Jarrah and I made pretty good time as we wanted off that lake as quickly as we could paddle and when we we’re almost at the end a few waves started hitting the canoe rocking it so much that it nearly tipped over a few times. Upon reaching the other side the sky started clearing up but was still raining and stormy where the others we’re slowly coming back across the dam. When everyone finally made it back the sky cleared up and it was if as though there was never any storm at all, it was so peaceful and quiet. The facilitator’s decided to have our debrief right there, so before we did that I walked off by myself & spoke to the spirits of the place just to let them know I didn’t mean any harm.
After the debrief we headed back to the Outlook but I wasn’t feeling the best and I knew it was a direct result of what had happened that afternoon. I called my Uncle who is a traditional healer and he told me what I had to do to make things right. I headed back to Beaudesert for a men’s group meeting and when I was home I couldn’t sleep and felt as though there was someone or something following me. On returning to the Outlook Jarrah told me he had received a call from his Mother up north and she said that she knew what was going on with him and that he had to do a culturally appropriate ceremony to fix the situation. We spoke at length about what we we’re told and what we had to do to address this situation.
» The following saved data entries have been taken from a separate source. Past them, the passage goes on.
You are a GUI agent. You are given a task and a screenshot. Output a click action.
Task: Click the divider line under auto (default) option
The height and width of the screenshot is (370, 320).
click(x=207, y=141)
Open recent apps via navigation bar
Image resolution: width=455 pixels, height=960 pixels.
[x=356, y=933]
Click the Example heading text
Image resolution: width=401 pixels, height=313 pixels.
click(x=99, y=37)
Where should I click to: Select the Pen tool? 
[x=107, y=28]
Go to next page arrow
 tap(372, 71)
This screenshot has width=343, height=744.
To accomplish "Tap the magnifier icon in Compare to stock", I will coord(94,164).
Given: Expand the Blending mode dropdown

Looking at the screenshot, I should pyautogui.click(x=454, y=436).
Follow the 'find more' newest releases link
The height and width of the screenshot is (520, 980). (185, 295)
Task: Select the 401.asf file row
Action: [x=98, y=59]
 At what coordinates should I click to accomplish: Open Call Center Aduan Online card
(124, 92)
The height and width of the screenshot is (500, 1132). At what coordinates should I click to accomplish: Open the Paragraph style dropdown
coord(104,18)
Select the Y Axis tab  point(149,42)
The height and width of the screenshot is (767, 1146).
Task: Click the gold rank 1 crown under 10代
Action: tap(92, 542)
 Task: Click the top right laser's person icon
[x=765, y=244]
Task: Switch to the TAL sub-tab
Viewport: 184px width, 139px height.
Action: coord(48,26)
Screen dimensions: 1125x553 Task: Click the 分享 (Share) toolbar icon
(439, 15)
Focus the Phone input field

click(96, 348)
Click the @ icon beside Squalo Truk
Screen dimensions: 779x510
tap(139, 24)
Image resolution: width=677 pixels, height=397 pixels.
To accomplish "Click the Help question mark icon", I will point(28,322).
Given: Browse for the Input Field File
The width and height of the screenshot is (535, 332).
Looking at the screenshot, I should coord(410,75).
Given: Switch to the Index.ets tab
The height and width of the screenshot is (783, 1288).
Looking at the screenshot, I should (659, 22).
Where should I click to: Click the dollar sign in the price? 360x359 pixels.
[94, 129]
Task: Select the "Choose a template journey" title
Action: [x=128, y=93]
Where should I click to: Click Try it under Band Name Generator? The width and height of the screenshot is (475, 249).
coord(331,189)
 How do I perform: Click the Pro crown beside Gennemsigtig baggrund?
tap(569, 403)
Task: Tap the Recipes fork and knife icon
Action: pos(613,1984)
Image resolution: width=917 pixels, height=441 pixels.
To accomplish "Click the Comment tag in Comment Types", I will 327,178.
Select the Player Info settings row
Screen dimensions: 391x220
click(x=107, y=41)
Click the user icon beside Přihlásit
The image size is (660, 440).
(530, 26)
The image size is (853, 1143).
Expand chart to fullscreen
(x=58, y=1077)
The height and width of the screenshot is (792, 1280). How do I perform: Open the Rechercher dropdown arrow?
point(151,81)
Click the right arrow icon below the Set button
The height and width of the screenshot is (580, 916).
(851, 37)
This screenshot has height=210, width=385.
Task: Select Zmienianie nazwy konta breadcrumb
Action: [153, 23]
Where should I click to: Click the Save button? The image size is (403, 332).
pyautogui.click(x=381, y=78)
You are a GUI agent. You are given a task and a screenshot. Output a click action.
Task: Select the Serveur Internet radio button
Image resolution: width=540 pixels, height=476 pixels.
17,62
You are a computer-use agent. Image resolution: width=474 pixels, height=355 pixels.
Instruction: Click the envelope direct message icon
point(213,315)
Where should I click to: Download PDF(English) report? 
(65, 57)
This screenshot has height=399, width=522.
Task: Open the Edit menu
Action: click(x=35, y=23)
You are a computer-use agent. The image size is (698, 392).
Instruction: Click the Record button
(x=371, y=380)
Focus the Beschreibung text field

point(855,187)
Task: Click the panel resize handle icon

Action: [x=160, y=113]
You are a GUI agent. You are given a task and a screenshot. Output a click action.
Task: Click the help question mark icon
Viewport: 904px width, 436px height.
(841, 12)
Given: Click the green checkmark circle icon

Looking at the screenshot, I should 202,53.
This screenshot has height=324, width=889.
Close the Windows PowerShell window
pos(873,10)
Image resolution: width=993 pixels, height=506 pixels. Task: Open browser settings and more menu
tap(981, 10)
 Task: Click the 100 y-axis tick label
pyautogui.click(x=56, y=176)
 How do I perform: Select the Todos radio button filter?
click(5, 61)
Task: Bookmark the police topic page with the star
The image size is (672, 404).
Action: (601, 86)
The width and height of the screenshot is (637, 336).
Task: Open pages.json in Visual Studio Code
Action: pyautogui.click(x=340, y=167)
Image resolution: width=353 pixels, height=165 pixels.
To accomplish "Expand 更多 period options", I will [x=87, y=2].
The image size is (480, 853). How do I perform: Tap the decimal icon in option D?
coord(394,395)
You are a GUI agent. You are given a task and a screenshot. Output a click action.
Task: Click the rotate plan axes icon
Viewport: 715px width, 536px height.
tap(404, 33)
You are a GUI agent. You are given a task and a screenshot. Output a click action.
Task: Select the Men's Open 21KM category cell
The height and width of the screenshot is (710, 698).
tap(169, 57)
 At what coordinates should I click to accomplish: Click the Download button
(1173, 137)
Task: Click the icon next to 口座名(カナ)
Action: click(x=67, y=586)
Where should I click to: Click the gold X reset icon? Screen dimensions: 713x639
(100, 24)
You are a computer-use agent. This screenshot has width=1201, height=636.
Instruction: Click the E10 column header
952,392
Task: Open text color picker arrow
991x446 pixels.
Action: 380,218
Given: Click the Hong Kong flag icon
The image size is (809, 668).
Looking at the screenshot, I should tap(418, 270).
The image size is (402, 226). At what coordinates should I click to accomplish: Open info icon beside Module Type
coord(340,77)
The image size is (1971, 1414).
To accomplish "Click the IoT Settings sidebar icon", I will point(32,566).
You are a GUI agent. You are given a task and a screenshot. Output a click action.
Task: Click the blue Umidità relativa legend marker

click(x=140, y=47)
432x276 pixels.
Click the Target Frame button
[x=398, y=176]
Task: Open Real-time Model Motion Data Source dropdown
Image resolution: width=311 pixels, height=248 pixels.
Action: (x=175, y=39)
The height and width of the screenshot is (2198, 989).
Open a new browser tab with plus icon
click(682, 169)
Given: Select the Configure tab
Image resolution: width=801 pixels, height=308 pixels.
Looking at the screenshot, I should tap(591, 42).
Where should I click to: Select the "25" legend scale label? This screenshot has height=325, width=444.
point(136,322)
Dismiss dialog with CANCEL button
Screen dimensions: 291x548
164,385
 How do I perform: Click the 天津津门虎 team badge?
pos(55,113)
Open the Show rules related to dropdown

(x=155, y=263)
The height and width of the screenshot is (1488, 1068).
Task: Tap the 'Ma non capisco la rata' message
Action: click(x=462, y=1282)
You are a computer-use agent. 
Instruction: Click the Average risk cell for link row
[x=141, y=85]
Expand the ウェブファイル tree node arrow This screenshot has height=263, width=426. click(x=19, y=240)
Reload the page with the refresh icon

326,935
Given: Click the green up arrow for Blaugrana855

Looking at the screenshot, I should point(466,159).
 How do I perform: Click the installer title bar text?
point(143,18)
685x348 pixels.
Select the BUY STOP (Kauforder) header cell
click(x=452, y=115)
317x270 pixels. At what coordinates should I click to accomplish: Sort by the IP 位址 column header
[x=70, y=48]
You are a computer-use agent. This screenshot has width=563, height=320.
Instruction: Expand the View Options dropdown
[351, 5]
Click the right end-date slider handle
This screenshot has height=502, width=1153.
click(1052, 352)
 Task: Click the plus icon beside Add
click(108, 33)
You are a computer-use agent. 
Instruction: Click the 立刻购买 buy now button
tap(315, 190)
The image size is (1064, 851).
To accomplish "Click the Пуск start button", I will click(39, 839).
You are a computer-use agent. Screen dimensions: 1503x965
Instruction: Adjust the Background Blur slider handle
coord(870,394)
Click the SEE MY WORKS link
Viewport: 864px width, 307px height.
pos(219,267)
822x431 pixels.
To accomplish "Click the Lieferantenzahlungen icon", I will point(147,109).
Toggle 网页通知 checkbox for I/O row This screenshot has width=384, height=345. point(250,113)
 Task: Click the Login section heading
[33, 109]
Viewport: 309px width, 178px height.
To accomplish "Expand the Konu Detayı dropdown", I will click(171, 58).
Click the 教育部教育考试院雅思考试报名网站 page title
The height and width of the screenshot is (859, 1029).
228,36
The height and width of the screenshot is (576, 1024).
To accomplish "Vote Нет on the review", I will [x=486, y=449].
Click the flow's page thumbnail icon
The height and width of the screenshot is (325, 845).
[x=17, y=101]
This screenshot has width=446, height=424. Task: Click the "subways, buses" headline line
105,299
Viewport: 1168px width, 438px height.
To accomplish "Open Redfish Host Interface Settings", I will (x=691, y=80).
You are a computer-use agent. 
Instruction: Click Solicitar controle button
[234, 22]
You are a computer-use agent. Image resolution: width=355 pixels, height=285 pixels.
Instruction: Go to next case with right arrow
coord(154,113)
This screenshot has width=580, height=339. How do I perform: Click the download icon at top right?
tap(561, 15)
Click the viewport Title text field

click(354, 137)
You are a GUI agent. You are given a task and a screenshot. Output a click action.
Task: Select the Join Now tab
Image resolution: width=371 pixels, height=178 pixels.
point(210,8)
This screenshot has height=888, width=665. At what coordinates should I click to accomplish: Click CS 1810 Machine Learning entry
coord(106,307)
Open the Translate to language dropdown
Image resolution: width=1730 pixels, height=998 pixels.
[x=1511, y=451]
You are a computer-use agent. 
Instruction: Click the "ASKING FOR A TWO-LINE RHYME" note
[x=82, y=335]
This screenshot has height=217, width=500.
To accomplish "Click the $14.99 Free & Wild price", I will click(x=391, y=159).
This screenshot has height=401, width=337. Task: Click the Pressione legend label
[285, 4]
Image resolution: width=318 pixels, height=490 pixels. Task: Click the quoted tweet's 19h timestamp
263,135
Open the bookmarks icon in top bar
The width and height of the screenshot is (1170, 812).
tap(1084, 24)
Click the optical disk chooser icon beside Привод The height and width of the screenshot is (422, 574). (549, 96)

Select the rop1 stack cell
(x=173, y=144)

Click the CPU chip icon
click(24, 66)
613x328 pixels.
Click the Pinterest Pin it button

We both agreed that these things had to be done soon for our own peace of mind and to make the spirits happy as well. Dee also spoke to her husband who knows about this area and he said this dam was situated either on or near an Aboriginal burial site which then made sense to us three, as one of our cultural laws is to stay clear of burial sites especially those of other tribes. Once we had the full facts of what we we’re dealing with we then all knew what we had to do to fix this.
We all spoke to the facilitators at different times and they all agreed that we weren’t telling ghost stories but that what happened was culturally significant to the three of us and steps should be taken to make sure something like this doesn’t happen again. We all spoke to Corey Walker who is an Aboriginal facilitator at the Outlook and he is now organizing with us to come up with new policies and procedures to ensure that culturally appropriate measures are put in place when dealing with situations like this.